Victor Ayoli
Je viens de rencontrer une vieille connaissance. Âgé et ayant
récemment été renversé sur un passage protégé, il continue pourtant de
conduire.
« Pas plus de dix kilomètres. Après ça risque d’être dangereux, pour moi… et pour les autres ! » précise-t-il, réaliste et prudent, ajoutant : « J’attends avec impatience la commercialisation des premières voitures sans chauffeur ».
Tu risques de ne pas attendre longtemps, l’ami Henry : elles
arrivent. Une enquête récente souligne que les trois quarts des
automobilistes pensent que la voiture 100 % autonome sera une réalité
dans un avenir proche. Ainsi, « 81 % des automobilistes espèrent en
utiliser une avant 10 ans, 52 % se projettent même d’ici à cinq ans »,
précise l’étude. Espérons que ces voitures robots sauront t’éviter sur
les passages protégés, Henry !
La voiture autonome Uber
a renversé et tué une passante en mars dernier, en Arizona, aux
États-Unis. Qui sera jugé coupable pour la mort de la jeune femme ?
Peut-être le propriétaire de la voiture qui, s’il n’a pas touché le
volant - après tout, il s’agit d’une voiture autonome - était bien en
train de l’utiliser au moment de l’accident. Il serait à ce moment-là
déclaré coupable, pour ne pas avoir su appréhender la réaction de son
robot.
On touche là un vrai problème. Qui est responsable dans un cas
pareil ? Le conducteur, comme dans la législation actuelle ? Il n’y en a
pas. Le propriétaire du véhicule ? C’est évidemment le plus facile à
trouver et à éventuellement attaquer juridiquement ? Mais c’est
foncièrement injuste. Le marchand du véhicule ? Le constructeur ? Le
concepteur du logiciel ? Pas facile tout ça…
Les robots sont maintenant partout. Les feux rouges qui règlent la
circulation ? Des robots. Les DAB qui vous délivrent de l’argent ? Des
robots. Les machines qui encaissent votre fric à la sortie de
l’autoroute ? Des robots. Les machines qui conçoivent et qui fabriquent
les voitures et autres engins ? Des robots.
Çà, c’est une première génération de robots. La voiture intelligente,
c’est déjà autre chose. Et les robots humanoïdes de plus en plus
sophistiqués qui voient le jour, c’est encore autre chose. Ils intègrent
de plus en plus d’intelligence artificielle, sont de plus en plus
autonomes. Il existe déjà des robots humanoïdes d’aide à la personne au
Japon. Bientôt un amant infatigable ou une maîtresse ne prononçant
jamais la terrible phrase pourvoyeuse de divorces : « Non pas ce soir, je suis fatiguée… » !
L’intelligence artificielle fait des avancées fulgurantes. Les robots
combinent efficacité et économies dans de très nombreux domaines. La
production en usine mais aussi le transport, l’agriculture, les soins
médicaux, l’éducation. Ils sont aussi les bienvenus dans des opérations
de dépollution chimique, radioactive ou autres en évitant d’exposer les
humains. Bientôt des robots flics chargés du maintien de l’ordre ? Qui
sait. Les robots soldats sortent bien déjà, discrètement, des cartons.

Consigne – Recopiez l'article de « Victor Ayoli » à « protégés, Henry ! ». Le matériel qui suit n'a aucun rapport avec l'article.

Données recueillies –
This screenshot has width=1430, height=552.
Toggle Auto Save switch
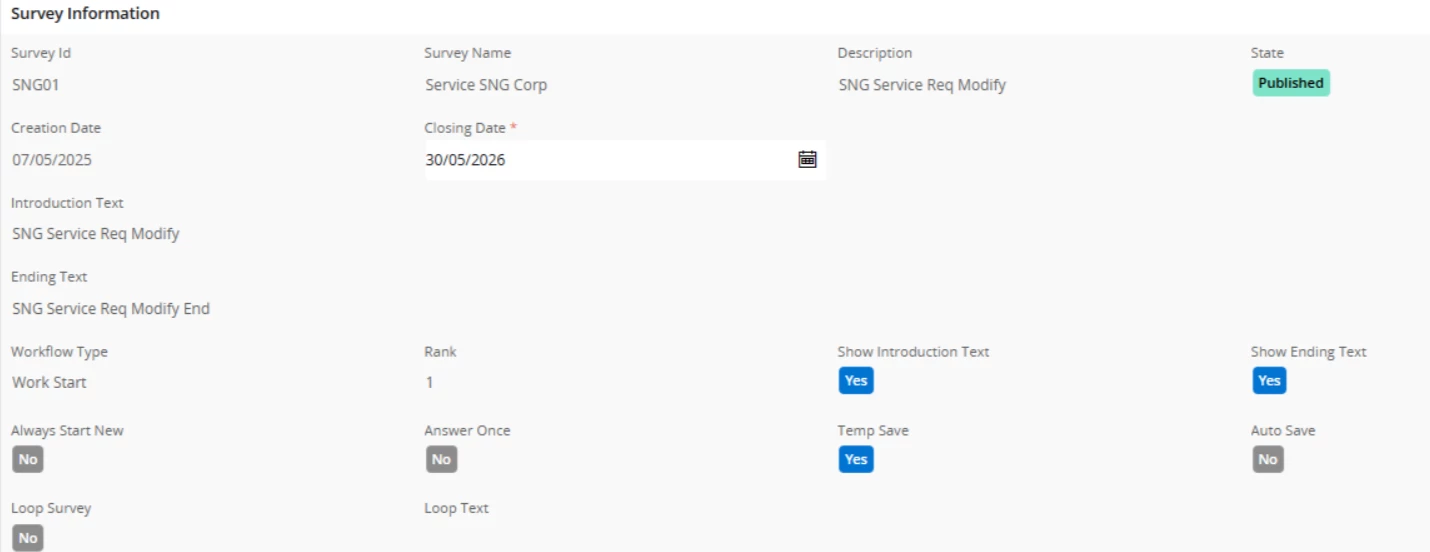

Réponse attendue –
Victor Ayoli
Je viens de rencontrer une vieille connaissance. Âgé et ayant
récemment été renversé sur un passage protégé, il continue pourtant de
conduire.
« Pas plus de dix kilomètres. Après ça risque d’être dangereux, pour moi… et pour les autres ! » précise-t-il, réaliste et prudent, ajoutant : « J’attends avec impatience la commercialisation des premières voitures sans chauffeur ».
Tu risques de ne pas attendre longtemps, l’ami Henry : elles
arrivent. Une enquête récente souligne que les trois quarts des
automobilistes pensent que la voiture 100 % autonome sera une réalité
dans un avenir proche. Ainsi, « 81 % des automobilistes espèrent en
utiliser une avant 10 ans, 52 % se projettent même d’ici à cinq ans »,
précise l’étude. Espérons que ces voitures robots sauront t’éviter sur
les passages protégés, Henry !